Di Gaza saat ini, harapan menjadi sebuah komoditas yang lebih berharga daripada roti. Keduanya telah menjadi sangat langka.
Angin di sepanjang pantai Mediterania tidak lagi mengembuskan aroma garam dan rumput laut yang menenangkan, alih-alih membawa debu menyesakkan dari beton bangunan yang hancur, dan bersamaan dengan itu, gema samar dari ledakan.
Saat berjalan di sepanjang garis pantai ini, yang dulunya merupakan tempat rekreasi yang semarak di Gaza City, terasa seperti berjalan di tepi luka yang berdarah.
Setiap lempengan beton dan setiap potongan besi tulangan beton (rebar) yang bengkok menandai sebuah tempat, di mana kehidupan pernah berkembang, yang kini terkubur di bawah reruntuhan.
Seorang wanita muda Palestina, Sajida Ayesh, menatap ke arah ombak kelabu yang bergejolak.
“Saya biasa mengajak keponakan-keponakan saya ke sini. Kami melompati bebatuan dan melihat para nelayan. Mereka menyukai suara ombak,” ujarnya lirih.
Dia berhenti sejenak, lalu menarik syal tipisnya lebih erat.
“Kini, bahkan suara laut terdengar berbeda. Kedengarannya seperti sedang berkabung,” ucap Ayesh.
Kata-katanya menggambarkan kesedihan mendalam yang telah menyelimuti tempat ini. Runtuhnya gencatan senjata, sebuah jeda singkat yang rapuh dalam tragedi yang tak kunjung usai, memadamkan secercah harapan yang sempat menembus kegelapan.
Gencatan senjata yang dimulai pada 19 Januari 2025 bukanlah perdamaian yang terstruktur, melainkan sebuah upaya putus asa untuk bertahan setelah pertumpahan darah tanpa henti yang berlangsung selama 15 bulan sejak Oktober 2023.
Selama beberapa pekan, gencatan senjata itu menawarkan seberkas harapan untuk menjalani kehidupan normal.
Keluarga-keluarga yang mengungsi tidak kembali ke rumah yang mereka kenal, tetapi ke puing-puing di mana jalan-jalan dan komunitas yang dulunya bertetangga pernah berkembang.
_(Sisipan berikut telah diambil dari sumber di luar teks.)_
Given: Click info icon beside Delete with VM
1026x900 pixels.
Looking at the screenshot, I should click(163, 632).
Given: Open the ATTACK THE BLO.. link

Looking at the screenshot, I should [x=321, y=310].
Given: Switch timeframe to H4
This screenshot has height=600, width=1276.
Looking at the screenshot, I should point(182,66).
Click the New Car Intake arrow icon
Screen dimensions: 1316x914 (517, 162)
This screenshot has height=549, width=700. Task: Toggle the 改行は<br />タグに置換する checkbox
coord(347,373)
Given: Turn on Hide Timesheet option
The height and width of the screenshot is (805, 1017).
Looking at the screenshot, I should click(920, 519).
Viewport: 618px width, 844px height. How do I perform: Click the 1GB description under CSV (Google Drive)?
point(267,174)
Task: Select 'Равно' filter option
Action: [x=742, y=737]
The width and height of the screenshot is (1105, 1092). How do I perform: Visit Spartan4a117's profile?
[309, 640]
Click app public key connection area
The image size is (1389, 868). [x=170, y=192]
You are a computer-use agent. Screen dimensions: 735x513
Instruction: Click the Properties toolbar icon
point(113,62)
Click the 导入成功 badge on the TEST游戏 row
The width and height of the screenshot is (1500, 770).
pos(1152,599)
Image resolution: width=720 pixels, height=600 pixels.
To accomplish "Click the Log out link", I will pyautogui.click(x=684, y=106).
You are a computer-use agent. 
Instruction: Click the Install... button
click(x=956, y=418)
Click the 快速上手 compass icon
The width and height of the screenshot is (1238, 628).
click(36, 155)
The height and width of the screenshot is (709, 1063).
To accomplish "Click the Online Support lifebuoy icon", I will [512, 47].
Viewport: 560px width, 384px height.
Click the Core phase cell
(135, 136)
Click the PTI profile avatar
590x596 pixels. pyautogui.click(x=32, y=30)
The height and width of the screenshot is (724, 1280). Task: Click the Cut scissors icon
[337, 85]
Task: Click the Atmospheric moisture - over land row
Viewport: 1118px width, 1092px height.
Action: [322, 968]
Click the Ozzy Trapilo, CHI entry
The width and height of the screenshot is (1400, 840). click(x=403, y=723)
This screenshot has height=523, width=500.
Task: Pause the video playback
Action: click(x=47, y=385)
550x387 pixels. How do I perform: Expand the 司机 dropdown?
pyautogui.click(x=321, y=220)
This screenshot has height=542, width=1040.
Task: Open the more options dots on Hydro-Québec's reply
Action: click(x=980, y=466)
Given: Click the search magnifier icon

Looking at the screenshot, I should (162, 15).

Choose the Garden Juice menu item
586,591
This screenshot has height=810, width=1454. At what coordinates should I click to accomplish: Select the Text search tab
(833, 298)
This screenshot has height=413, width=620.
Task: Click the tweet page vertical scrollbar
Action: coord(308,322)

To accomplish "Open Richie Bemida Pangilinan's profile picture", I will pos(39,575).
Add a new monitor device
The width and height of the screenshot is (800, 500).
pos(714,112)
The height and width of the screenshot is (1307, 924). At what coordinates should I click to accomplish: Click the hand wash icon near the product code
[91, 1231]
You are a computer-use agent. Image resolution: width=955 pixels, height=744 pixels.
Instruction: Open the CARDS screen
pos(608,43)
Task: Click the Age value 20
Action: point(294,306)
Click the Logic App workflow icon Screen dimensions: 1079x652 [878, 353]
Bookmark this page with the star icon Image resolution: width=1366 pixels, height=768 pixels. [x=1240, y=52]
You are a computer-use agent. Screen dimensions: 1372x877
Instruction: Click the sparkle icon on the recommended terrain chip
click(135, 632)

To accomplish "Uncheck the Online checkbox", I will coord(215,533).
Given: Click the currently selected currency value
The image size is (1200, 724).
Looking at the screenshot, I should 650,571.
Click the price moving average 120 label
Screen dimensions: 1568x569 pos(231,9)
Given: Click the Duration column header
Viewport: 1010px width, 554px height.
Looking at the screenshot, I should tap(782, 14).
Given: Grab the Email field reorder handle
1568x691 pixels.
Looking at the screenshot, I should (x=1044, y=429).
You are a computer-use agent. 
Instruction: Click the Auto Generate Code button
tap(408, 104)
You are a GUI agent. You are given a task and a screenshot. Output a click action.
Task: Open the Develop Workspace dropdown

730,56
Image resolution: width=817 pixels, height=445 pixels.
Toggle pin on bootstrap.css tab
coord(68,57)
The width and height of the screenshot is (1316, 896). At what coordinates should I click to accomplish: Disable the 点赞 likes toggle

Namun, ikatan kuat dengan tanah yang kaya akan kenangan terbukti tak terhindarkan. Mereka membersihkan puing-puing, mendirikan tenda dan mulai membangun kembali identitas mereka dari reruntuhan tersebut.
Sebelum fajar pada 18 Maret 2025, gencatan senjata runtuh. Dalam eskalasi yang cepat dan brutal, pasukan Israel melancarkan serangan besar-besaran ke Gaza, dengan sejumlah saksi mata dan laporan lokal mengindikasikan bahwa sekitar 80 serangan udara menghantam dalam hitungan menit, menjerumuskan wilayah tersebut kembali ke dalam siklus perang total yang familier.
Waktu kejadiannya pun semakin memperparah tragedi itu. Serangan-serangan ini terjadi saat bulan Ramadan, bulan suci bagi umat Muslim untuk menjalankan ibadah puasa dan bermuhasabah diri, dimulai sekitar waktu sahur.
“Segalanya berubah drastis… Benar-benar seperti neraka,” kenang Hanan Muhanna, seorang wanita yang berlindung di Gaza City.
Keluarganya berhasil melarikan diri, tetapi banyak tetangganya yang terjebak maupun terbunuh.
Serangan terbaru Israel, yang digambarkan oleh sejumlah pejabat sebagai hal yang esensial untuk tujuan keamanan dan dilaporkan dilakukan dengan ‘dukungan penuh’ dari Washington, telah terbukti meluas dan mematikan.
Otoritas kesehatan Gaza melaporkan lebih dari 1.000 kematian sejak 18 Maret lalu, menambah total korban yang tewas sejak Oktober 2023 menjadi lebih dari 50.000 jiwa.
Seakan pembantaian akibat perang belum cukup, kelaparan yang akan segera terjadi kini mengintai. Akses terhadap pasokan penting telah terputus total selama lebih dari sebulan.
Sebelumnya pada pekan ini, Program Pangan Dunia (WFP) mengonfirmasi bahwa seluruh 25 pabrik roti yang didukung Perserikatan Bangsa-Bangsa (PBB) di seluruh Gaza telah berhenti beroperasi, pasokan tepung dan bahan bakar mereka diblokir, sehingga masyarakat berada di ambang kelaparan.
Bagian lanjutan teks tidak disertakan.